The first time he was made a prisoner, it was over a minor thing. He had imagined the taste of branchberries. When he appeared, the boy admitted it and stood his ground. The Fetcher respected his bravery and appreciated the fact that on both occasions the boy did not have to be dragged away, or tied up for kicking, or gagged for screaming.

He never told the head monster about the boy’s first imprisonment. It had to be done to set things in motion. He never told him the boy had been wandering free for a very long time. The creature in charge didn’t care about the details. The creature didn’t know that this boy, and the pretty little blonde girl that became his friend in the Darke, would become keys to his downfall.

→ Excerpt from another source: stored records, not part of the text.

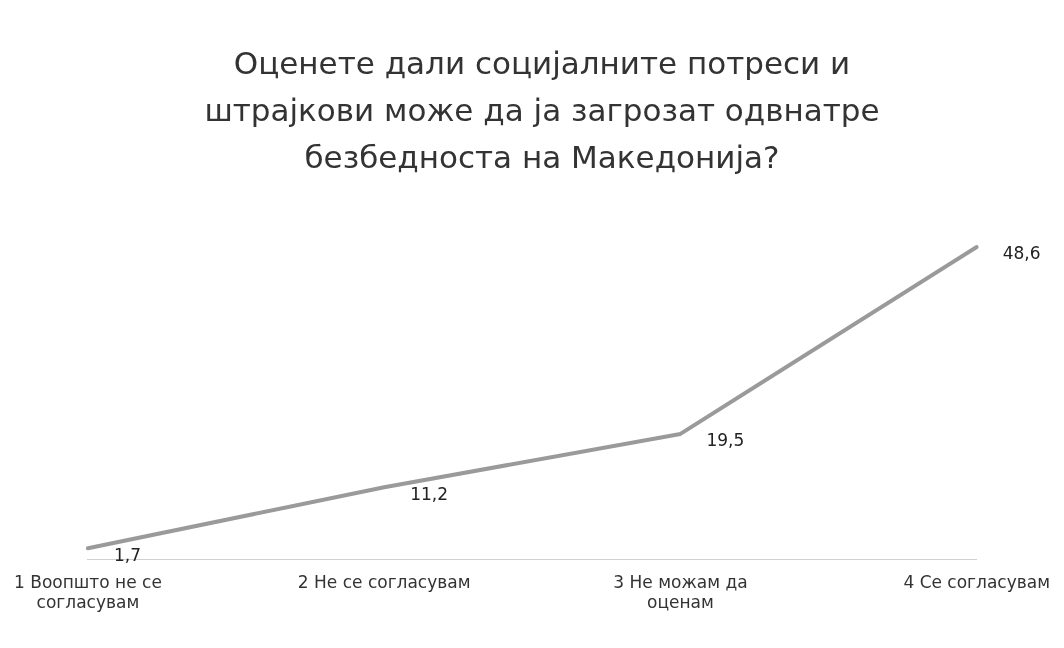 The image size is (1064, 648). I want to click on x-tick-label: 1 Воопшто не се согласувам, so click(88, 592).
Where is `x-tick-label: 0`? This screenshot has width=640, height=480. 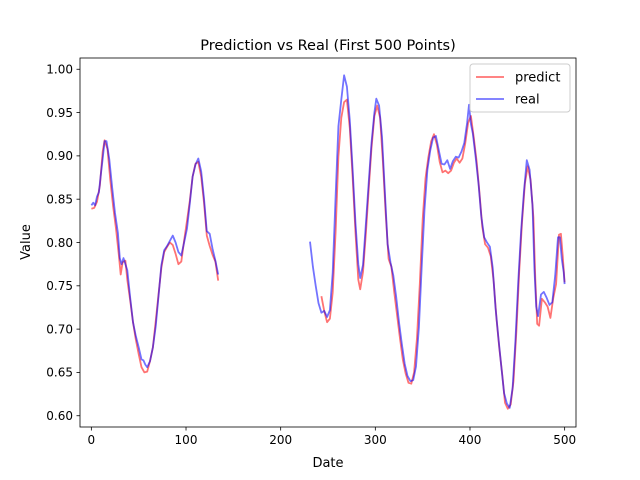 x-tick-label: 0 is located at coordinates (92, 440).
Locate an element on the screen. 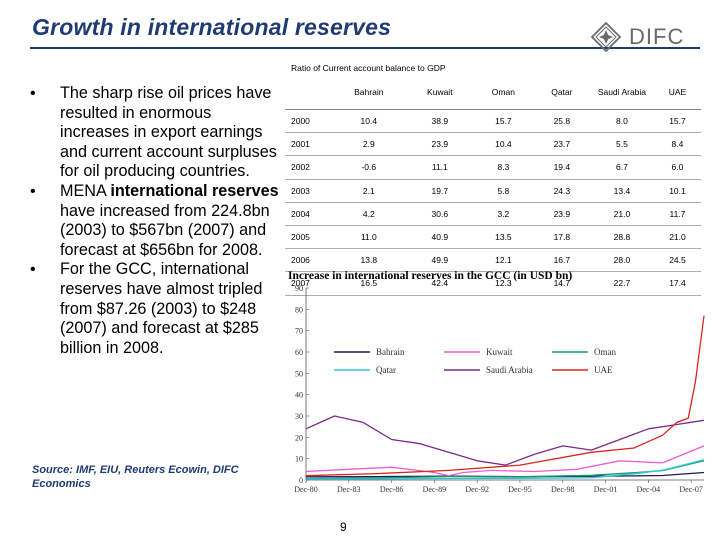 The image size is (720, 540). table-cell: 11.1 is located at coordinates (440, 168).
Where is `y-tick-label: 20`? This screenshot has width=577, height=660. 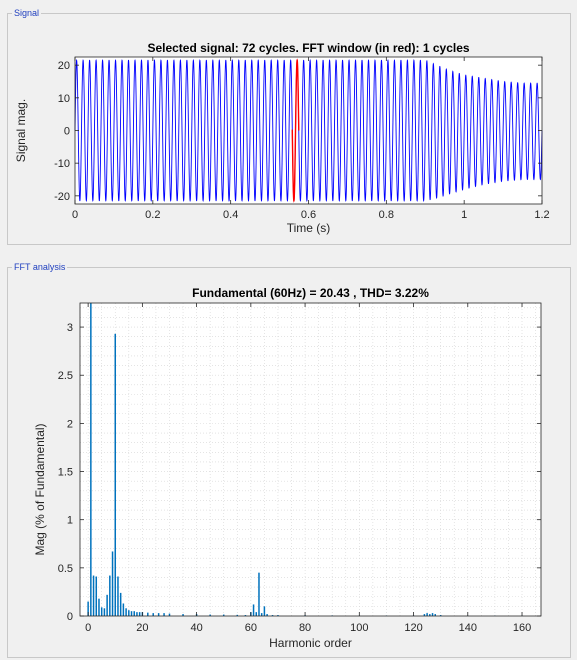
y-tick-label: 20 is located at coordinates (64, 66).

The creature didn’t know as much as it thought it did. The Fetcher enjoyed keeping It ignorant.

This was all part of the Fetcher’s plan. But the Fetcher knew that it wasn’t really his plan at all. This was all a series of events that were unfolding and everyone had their part to play.

The Fetcher’s role was to rule while Oracle reigned and to make sure that nothing stopped the inevitable conclusion, the end of this world and the death of Oracle Darke.

So Mouse had for the first time, once again, been sentenced to become a prisoner of one, destined to spend the rest of his time in the Darke alone in a small cell with no other contact until he has learned his lesson, submitted to the reality of his situation and abandoned all hope of ever using his imagination again.